Le lundi 9 mai, la journée des grévistes de Tours-Nord a commencé tôt. 30 agents se sont retrouvés à 5 h au dépôt de Tours-Centre. D’autres étaient à Tours-Sud et les ont rejoints ensuite. Pendant une heure, les grévistes ont discuté, ont cherché des arguments pour convaincre leurs collègues qui n’avaient pas fait grève le jeudi précédent. Et ils l’ont emporté ! La quasi totalité du dépôt a finalement décidé de faire grève. Les agents qui s’étaient mis en tenue de travail sont retournés se changer. Dans la foulée, ils sont allés voir les égoutiers qui embauchent juste à côté, et ils les ont entraînés eux aussi ! Ils étaient 100 quand ils sont arrivés au dépôt de la Propreté Urbaine. Vu leur nombre, ils n’ont pas eu beaucoup de mal à convaincre les agents de ce service de rejoindre le mouvement.

À 9 heures, entre 250 et 300 agents des deux collectivités se sont retrouvés sur la place devant l’hôtel de ville. Là, ils ont discuté ensemble de la suite du mouvement. Il a été décidé d’appeler à la grève le jeudi 12. Une forte minorité continuant le mouvement pour préparer cette journée. Ils sont ensuite partis en manifestation jusqu’au siège de la métropole.
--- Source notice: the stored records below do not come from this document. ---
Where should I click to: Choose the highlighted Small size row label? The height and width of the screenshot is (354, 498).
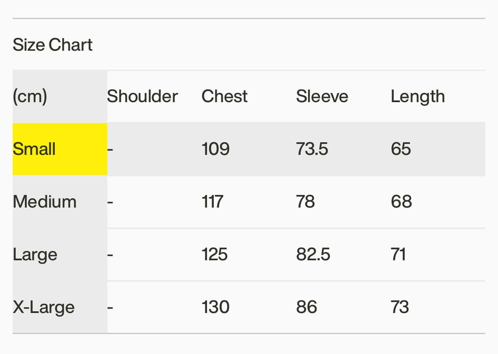tap(34, 149)
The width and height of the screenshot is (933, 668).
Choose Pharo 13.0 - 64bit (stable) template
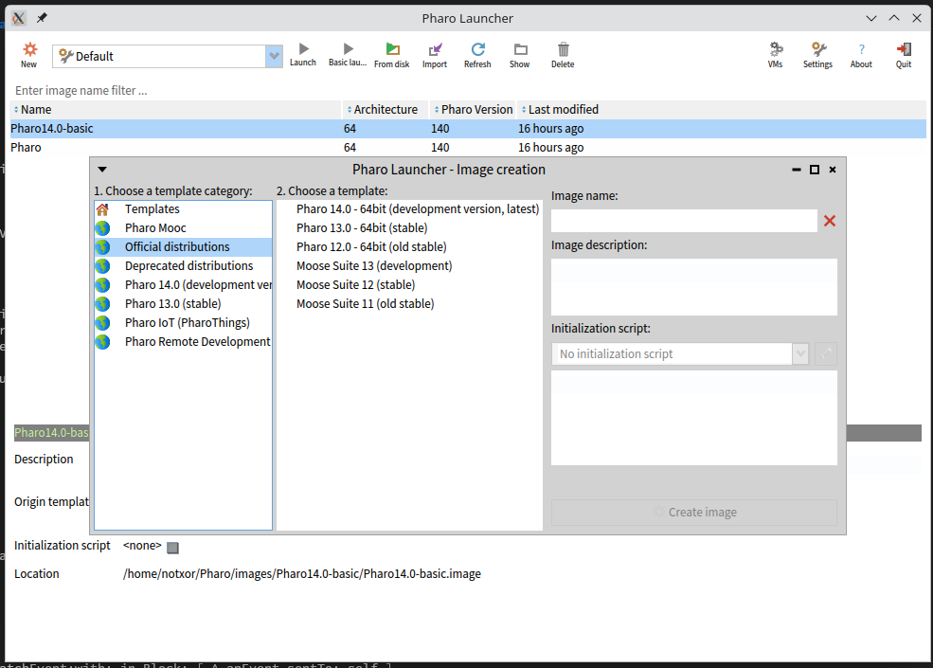(362, 228)
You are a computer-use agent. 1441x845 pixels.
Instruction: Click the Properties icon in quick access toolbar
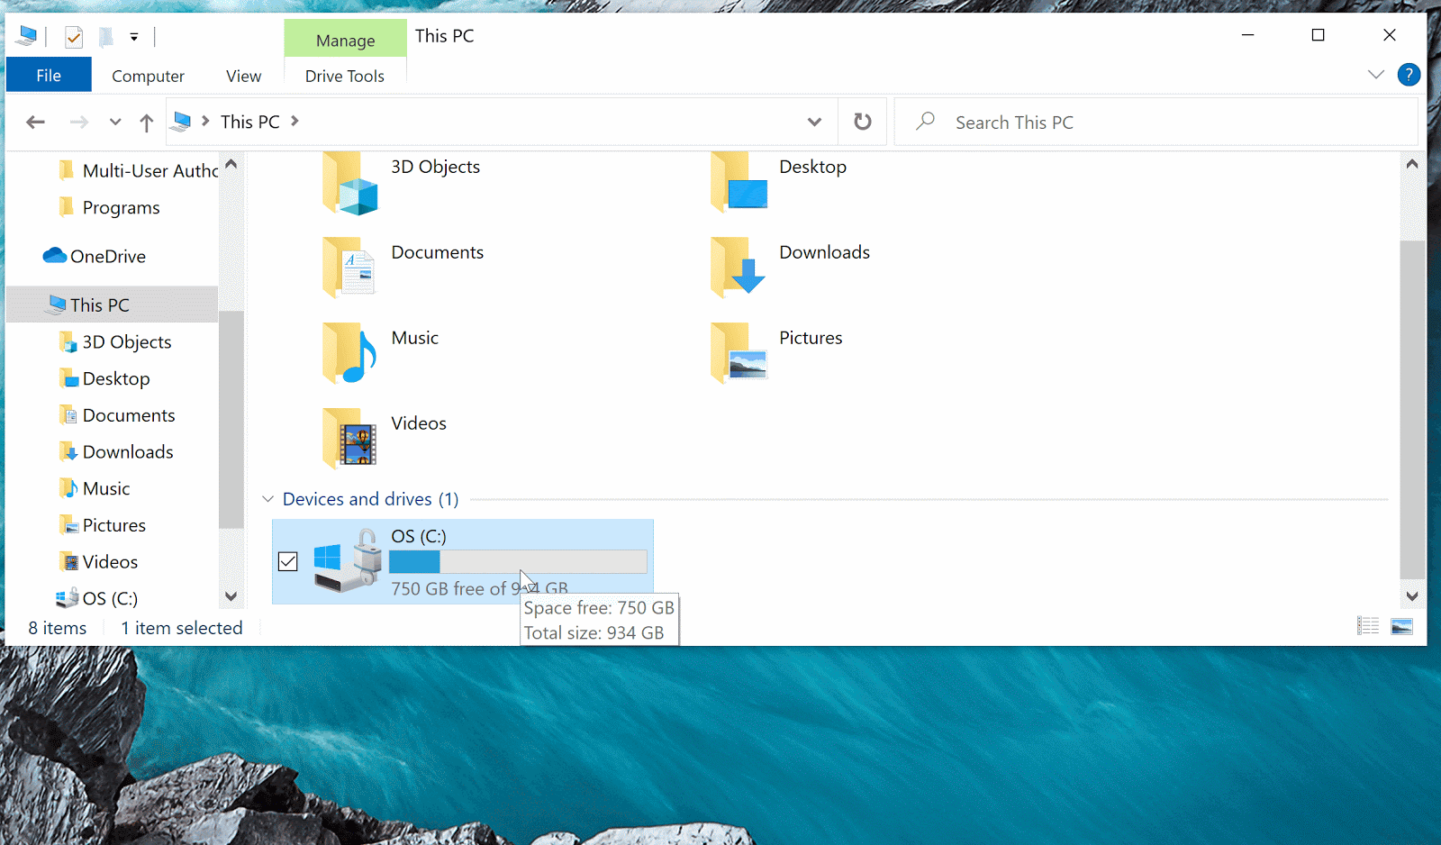coord(74,37)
Mardi 10 mai, les grévistes de la collecte se sont retrouvés comme la veille à 5 heures. De leur côté les agents de la Propreté Urbaine décidaient de se mettre en grève le jour-même sans attendre jeudi. Les grévistes revendiquent le maintien de leurs jours d’ancienneté et une augmentation de 300 euros, ainsi qu’une prime annuelle de 1500 euros. La métropole qui refuse de discuter tant que la grève dure, attise plutôt les choses. Les grévistes s’organisent pour aller voir leurs collègues d’autres secteurs comme les Parcs et jardins pour les entraîner dans la grève. Ils sont déterminés pour tenir jusqu’à la journée de jeudi où ils vont se retrouver avec les agents de la ville de Tours.